Work request: Copy exactly. Include the line containing "Instruction: Click pencil", every line after it, and the last line below, but no pictures.

Records for the exercise:
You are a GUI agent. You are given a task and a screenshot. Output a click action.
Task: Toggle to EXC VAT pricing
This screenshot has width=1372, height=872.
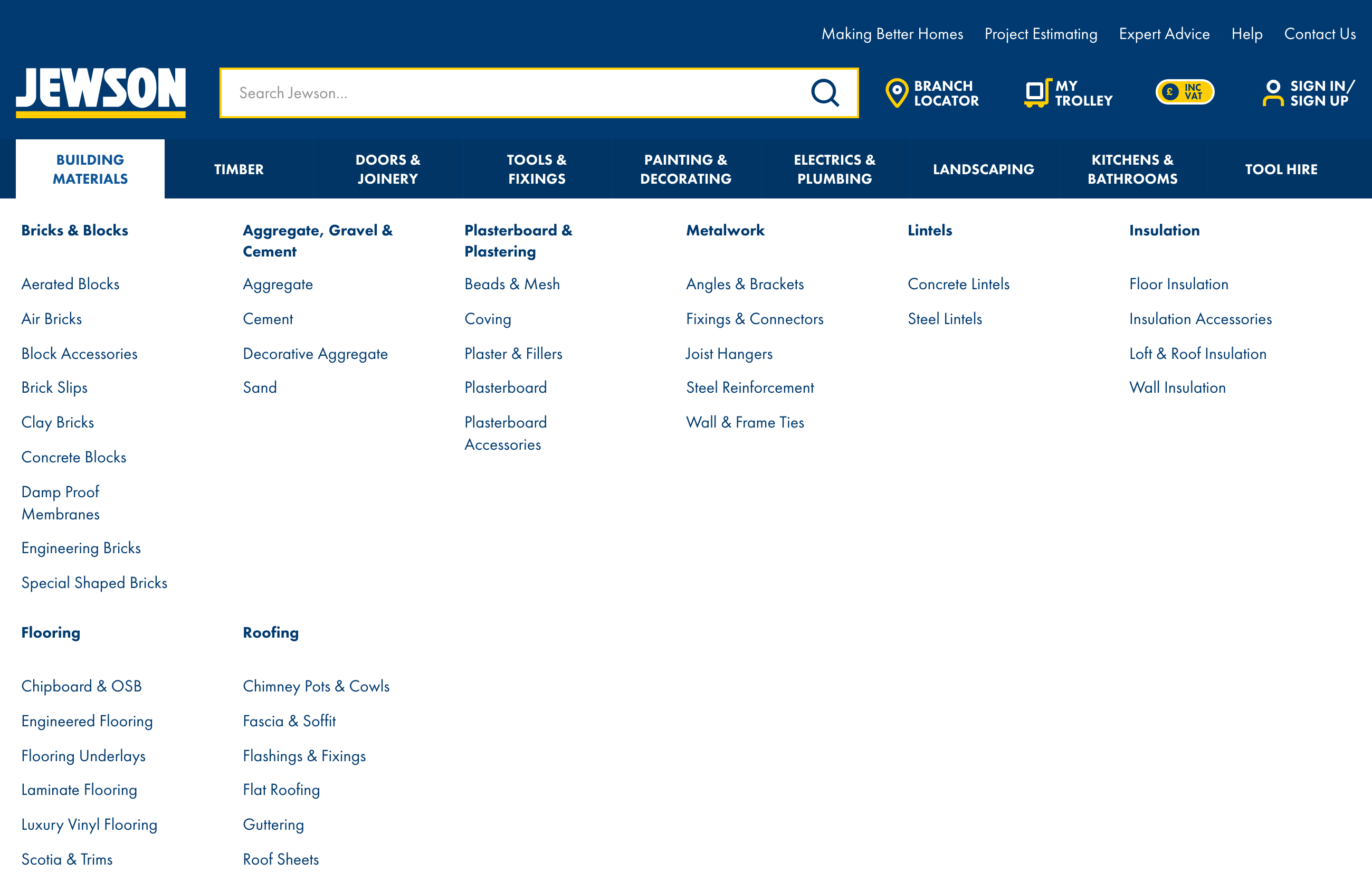point(1186,92)
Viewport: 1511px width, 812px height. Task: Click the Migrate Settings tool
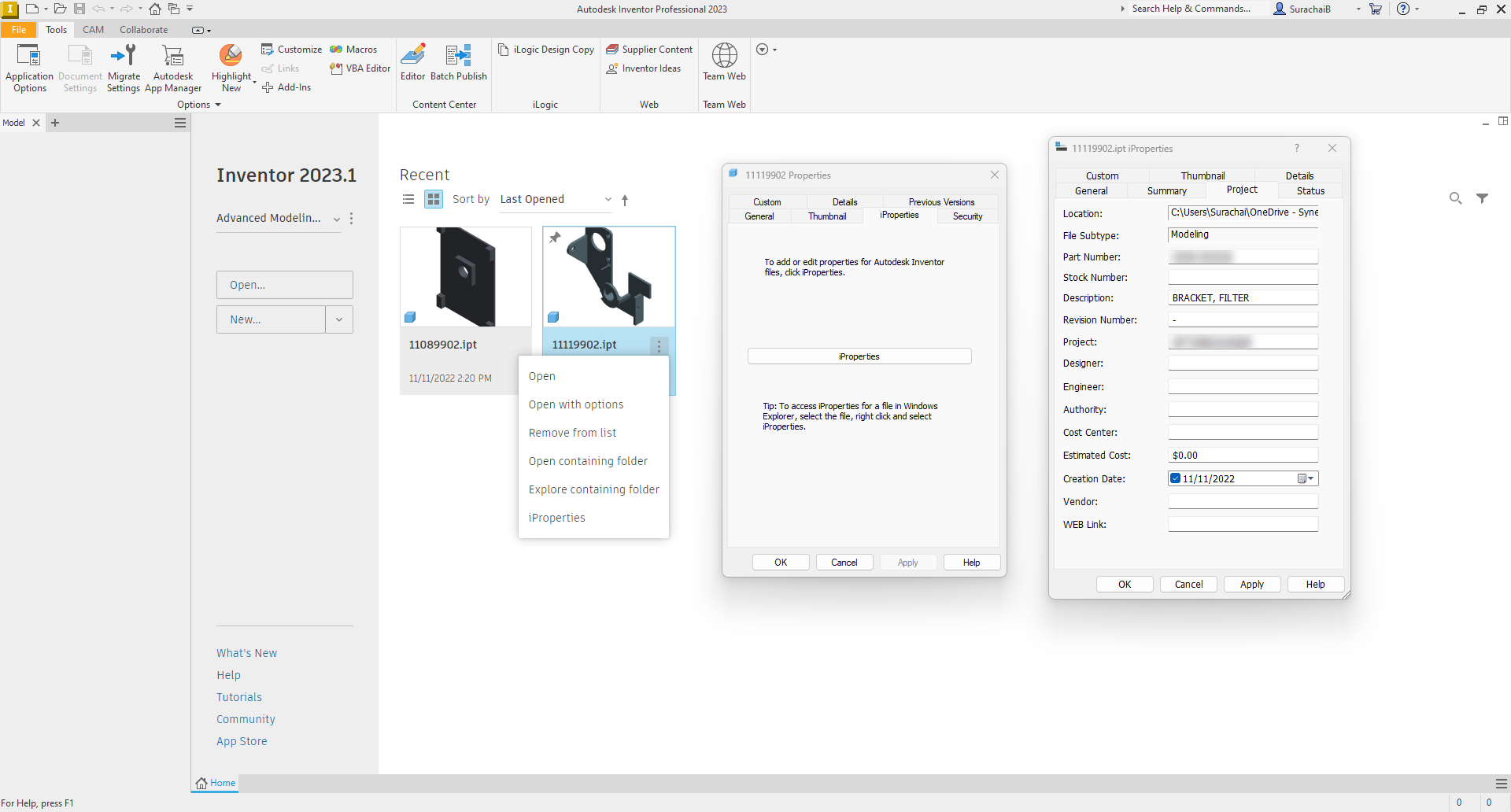(x=124, y=68)
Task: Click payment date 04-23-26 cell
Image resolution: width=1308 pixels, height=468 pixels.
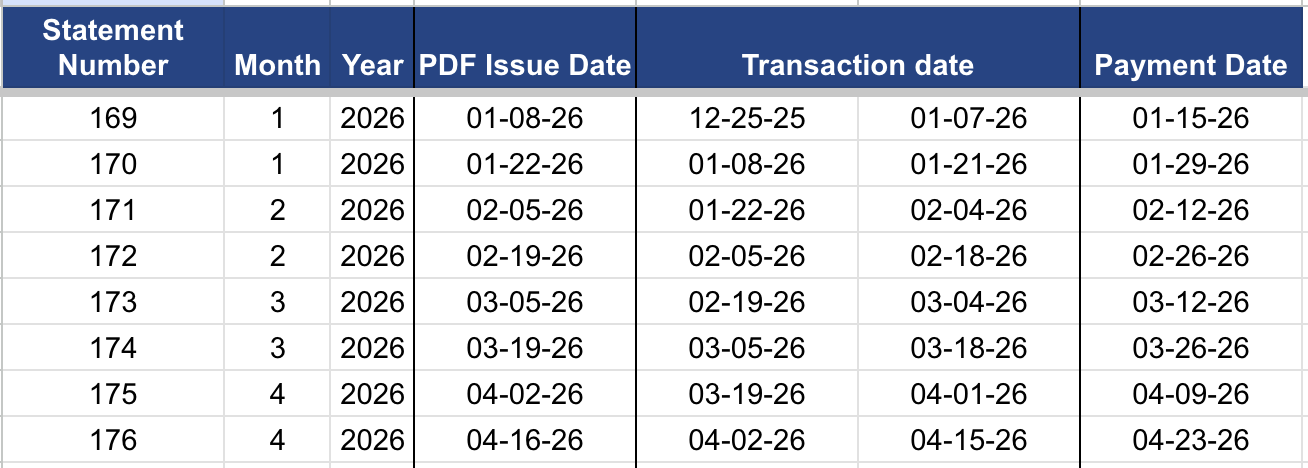Action: 1191,440
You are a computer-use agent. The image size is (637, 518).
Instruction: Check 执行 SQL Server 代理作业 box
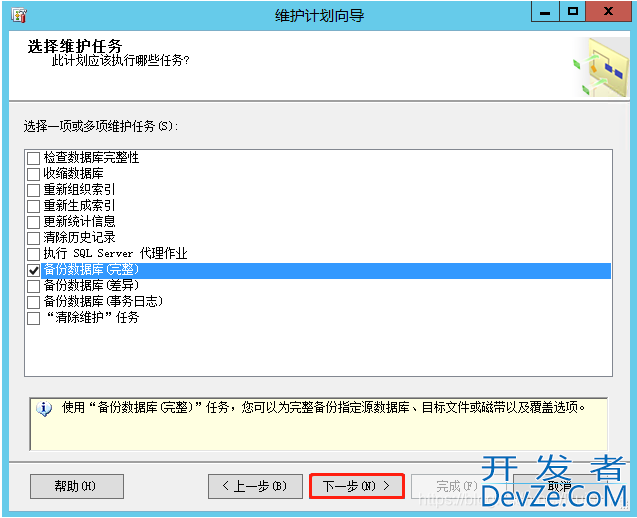(34, 254)
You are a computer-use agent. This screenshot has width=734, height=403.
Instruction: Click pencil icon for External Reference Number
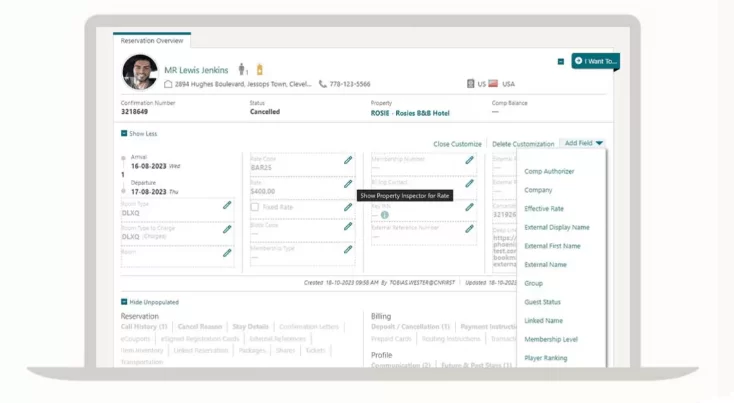pyautogui.click(x=469, y=229)
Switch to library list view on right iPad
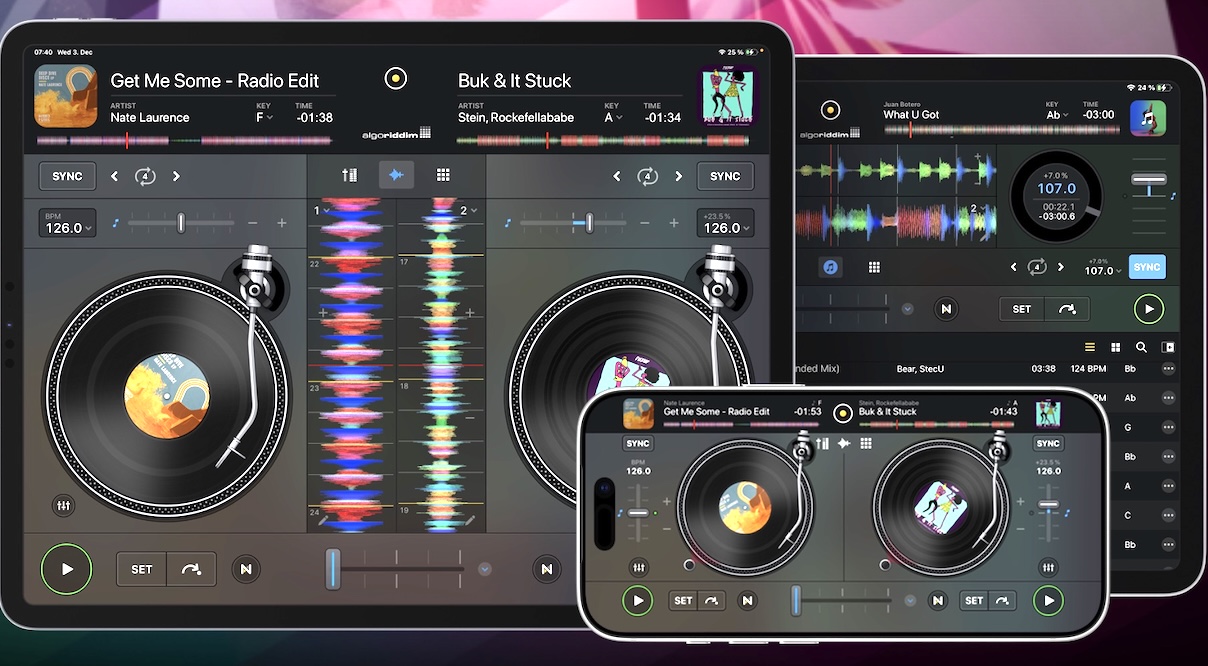 click(x=1090, y=348)
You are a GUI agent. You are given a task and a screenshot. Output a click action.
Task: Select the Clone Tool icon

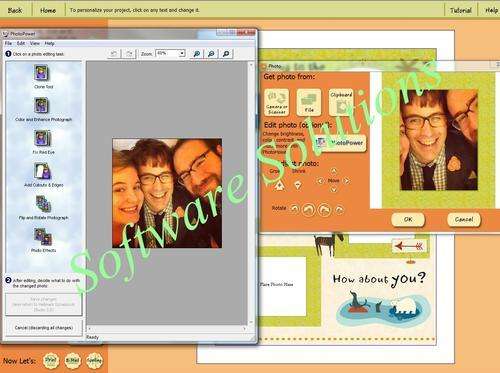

Solution for this exercise:
Instruction: Click pencil icon for External Reference Number
pyautogui.click(x=469, y=229)
Switch to library list view on right iPad
 click(x=1090, y=348)
You are a GUI agent. You are given a task and a screenshot. Output a click action.
Task: Select the Clone Tool icon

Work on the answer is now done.